**The task**
Go through the data below and transcribe it exactly. Omit the images.

Given entries Start Marker

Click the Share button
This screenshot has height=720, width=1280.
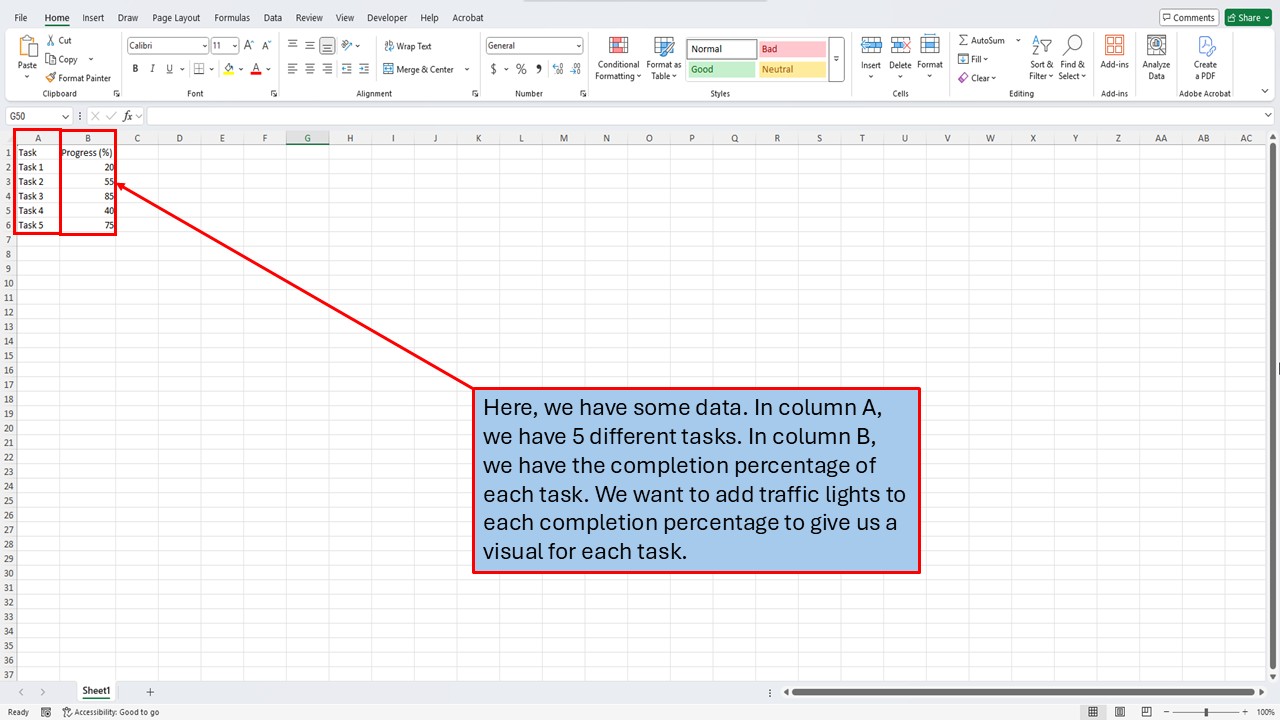(1246, 17)
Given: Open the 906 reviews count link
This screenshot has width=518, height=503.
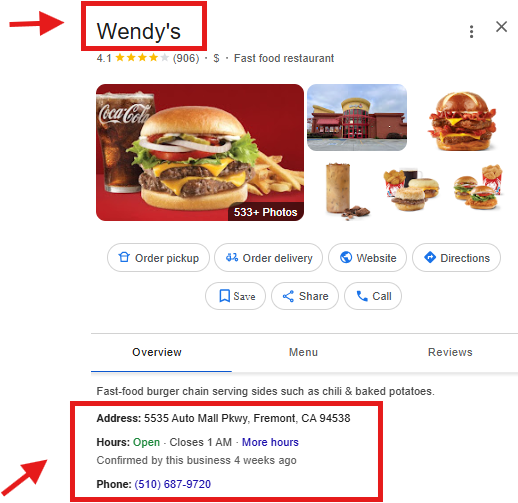Looking at the screenshot, I should coord(186,58).
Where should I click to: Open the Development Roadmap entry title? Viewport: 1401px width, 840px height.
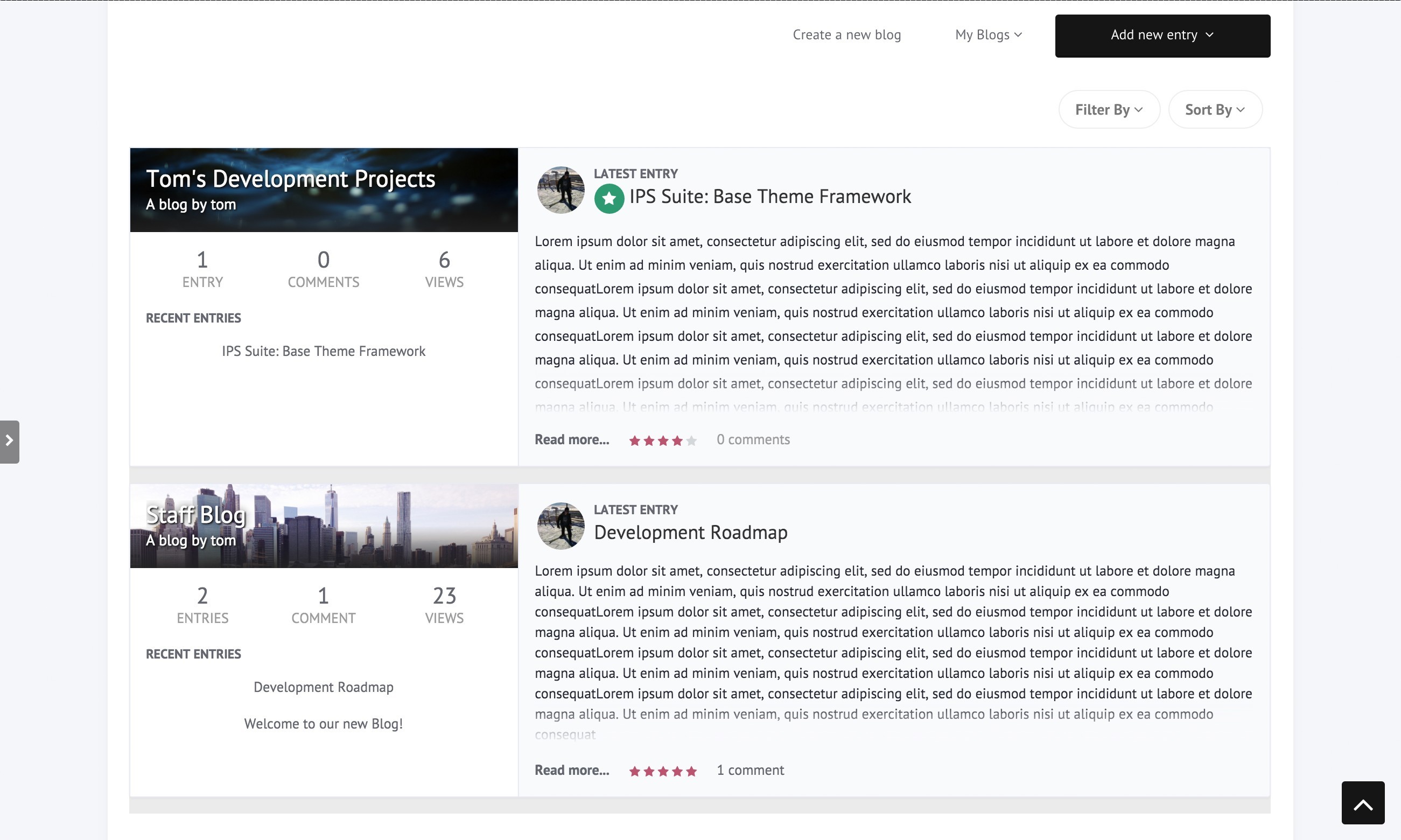[690, 533]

Given entries End Marker

**Completed task**
Click the Share button
This screenshot has height=720, width=1280.
(1246, 17)
Given: Open the 906 reviews count link
This screenshot has width=518, height=503.
Looking at the screenshot, I should coord(186,58).
Where should I click to: Open the Development Roadmap entry title? Viewport: 1401px width, 840px height.
[690, 533]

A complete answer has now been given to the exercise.